蛋白质的聚丙烯酰胺凝胶电泳(SDS-PAGE)是一种广泛应用于生物化学和分子生物学领域的蛋白质分离技术。
一、实验目的
1. 了解SDS-PAGE的基本原理。
2. 掌握电泳实验的操作流程和注意事项。
3. 利用电泳技术测定蛋白质的分子量。
二、实验原理
SDS-PAGE采用不连续缓冲系统,最早由Ornstein和Davis于1964年设计。样品和浓缩胶中含有Tris-HCl缓冲液(pH 6.8),上、下槽缓冲液含Tris-甘氨酸(pH 8.3),分离胶中含Tris-HCl(pH 8.8)。所有缓冲液中均含有0.1%的十二烷基硫酸钠(SDS)。
在该系统中,氯离子形成移动界面的先导边界,甘氨酸分子则组成尾随边界。移动界面之间形成电导较低、电位梯度较陡的区域,推动蛋白质样品前移并在分离胶前沿积聚。此处pH较高,有利于甘氨酸的离子化,甘氨酸离子穿过堆积的蛋白质,紧随氯离子之后沿分离胶泳动。
SDS与蛋白质结合后,使蛋白质构象发生改变,形成形状近似雪茄烟形的长椭圆棒状复合物。不同蛋白质的SDS复合物短轴长度相同(约1.8纳米),长轴长度与蛋白质分子量成正比。因此,SDS-PAGE中蛋白质的迁移率主要取决于其分子量,而不受原有电荷和形状影响。
在SDS和巯基乙醇的作用下,蛋白质完全变性并解聚为亚基或单肽链,测定结果反映的是蛋白质亚基的分子量。
聚丙烯酰胺凝胶的孔径由丙烯酰胺浓度和交联剂(双丙烯酰胺)比例决定。无交联剂时,丙烯酰胺形成粘稠溶液无分离效果。交联剂提高凝胶刚性和抗张强度,形成蛋白质复合物必须通过的小孔。
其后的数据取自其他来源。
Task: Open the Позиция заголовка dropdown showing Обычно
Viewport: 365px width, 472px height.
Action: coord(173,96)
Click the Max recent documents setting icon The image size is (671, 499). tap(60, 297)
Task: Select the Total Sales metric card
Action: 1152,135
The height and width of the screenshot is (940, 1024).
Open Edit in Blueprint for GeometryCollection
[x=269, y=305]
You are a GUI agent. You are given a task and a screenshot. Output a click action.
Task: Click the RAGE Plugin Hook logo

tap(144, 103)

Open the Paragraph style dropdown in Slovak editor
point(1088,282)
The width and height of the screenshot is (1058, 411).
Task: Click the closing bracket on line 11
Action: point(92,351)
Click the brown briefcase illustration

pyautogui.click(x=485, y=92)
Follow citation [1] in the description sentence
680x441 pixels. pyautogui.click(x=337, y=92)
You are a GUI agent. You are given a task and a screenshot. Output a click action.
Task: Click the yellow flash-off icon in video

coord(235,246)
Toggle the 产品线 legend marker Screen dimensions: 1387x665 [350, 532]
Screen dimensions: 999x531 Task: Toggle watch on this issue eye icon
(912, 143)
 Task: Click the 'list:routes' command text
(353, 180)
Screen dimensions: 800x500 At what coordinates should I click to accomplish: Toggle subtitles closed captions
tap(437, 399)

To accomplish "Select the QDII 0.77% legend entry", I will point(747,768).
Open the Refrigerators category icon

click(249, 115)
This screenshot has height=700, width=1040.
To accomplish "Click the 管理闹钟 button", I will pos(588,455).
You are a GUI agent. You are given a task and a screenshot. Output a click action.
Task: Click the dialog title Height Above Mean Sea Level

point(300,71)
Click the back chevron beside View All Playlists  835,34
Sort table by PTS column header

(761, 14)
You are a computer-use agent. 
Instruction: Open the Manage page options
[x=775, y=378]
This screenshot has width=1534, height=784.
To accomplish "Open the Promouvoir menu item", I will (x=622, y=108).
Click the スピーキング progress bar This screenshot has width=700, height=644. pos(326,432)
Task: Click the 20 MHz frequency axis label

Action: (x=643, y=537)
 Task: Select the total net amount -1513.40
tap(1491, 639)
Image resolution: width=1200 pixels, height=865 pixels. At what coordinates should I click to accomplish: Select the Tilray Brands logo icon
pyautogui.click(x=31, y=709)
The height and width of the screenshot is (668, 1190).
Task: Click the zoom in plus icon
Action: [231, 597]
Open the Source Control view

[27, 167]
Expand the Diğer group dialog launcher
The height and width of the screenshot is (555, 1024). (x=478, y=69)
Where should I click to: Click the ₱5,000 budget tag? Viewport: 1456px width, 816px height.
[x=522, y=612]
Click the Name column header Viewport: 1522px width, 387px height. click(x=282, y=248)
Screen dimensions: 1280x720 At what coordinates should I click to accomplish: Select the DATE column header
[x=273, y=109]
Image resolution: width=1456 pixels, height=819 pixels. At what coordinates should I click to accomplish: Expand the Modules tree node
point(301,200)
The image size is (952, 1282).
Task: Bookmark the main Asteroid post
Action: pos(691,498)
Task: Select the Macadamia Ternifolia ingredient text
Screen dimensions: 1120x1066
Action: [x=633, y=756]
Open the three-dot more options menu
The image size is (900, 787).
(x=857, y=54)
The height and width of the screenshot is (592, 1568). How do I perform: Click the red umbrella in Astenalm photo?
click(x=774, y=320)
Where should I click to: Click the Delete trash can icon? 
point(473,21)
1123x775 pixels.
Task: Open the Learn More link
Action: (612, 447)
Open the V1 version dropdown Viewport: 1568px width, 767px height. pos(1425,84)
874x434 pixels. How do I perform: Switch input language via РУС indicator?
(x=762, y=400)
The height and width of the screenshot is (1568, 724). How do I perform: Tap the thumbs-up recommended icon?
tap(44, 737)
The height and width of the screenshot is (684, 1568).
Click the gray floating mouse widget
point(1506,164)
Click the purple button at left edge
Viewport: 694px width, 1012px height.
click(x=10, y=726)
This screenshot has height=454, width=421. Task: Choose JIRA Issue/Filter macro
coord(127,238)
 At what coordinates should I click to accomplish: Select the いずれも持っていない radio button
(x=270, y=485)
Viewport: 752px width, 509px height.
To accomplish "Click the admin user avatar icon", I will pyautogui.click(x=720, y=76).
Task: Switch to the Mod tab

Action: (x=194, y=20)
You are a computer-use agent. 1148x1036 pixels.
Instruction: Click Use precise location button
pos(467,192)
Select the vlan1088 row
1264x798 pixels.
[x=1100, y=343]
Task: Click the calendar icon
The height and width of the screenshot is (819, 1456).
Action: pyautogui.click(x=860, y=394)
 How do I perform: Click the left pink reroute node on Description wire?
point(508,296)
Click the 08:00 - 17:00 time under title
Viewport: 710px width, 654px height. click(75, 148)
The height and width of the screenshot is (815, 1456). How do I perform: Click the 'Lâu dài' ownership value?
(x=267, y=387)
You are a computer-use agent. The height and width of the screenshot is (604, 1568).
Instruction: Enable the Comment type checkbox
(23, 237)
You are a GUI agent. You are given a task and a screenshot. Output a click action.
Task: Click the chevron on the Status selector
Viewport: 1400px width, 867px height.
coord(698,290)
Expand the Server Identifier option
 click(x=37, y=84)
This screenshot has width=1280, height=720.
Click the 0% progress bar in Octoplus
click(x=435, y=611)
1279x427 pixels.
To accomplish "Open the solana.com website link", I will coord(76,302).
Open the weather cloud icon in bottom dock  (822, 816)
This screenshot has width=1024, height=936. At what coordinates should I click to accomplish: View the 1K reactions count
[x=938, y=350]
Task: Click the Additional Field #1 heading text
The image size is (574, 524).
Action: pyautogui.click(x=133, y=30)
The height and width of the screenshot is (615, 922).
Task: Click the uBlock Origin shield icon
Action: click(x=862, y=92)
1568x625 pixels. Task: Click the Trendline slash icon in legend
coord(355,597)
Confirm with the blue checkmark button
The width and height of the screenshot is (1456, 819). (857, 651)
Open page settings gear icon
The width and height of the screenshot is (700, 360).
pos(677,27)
孔径随交联剂与丙烯酰胺摩尔比增加而减小,通常配比为1:29,能分离分子量相差仅3%的蛋白质。
不同浓度丙烯酰胺凝胶的线性分离范围如下:
| 丙烯酰胺浓度(%) | 线性分离范围(kDa) |
|---|---|
| 15 | 12~43 |
| 10 | 16~68 |
| 7.5 | 36~94 |
| 5.0 | 57~212 |
三、实验材料与试剂
1. 丙烯酰胺和N,N'-亚甲基双丙烯酰胺:配制29%(w/v)丙烯酰胺和1%(w/v)交联剂的储存液,pH不超过7.0,避光保存,定期更换。注意其神经毒性,操作时避免皮肤接触。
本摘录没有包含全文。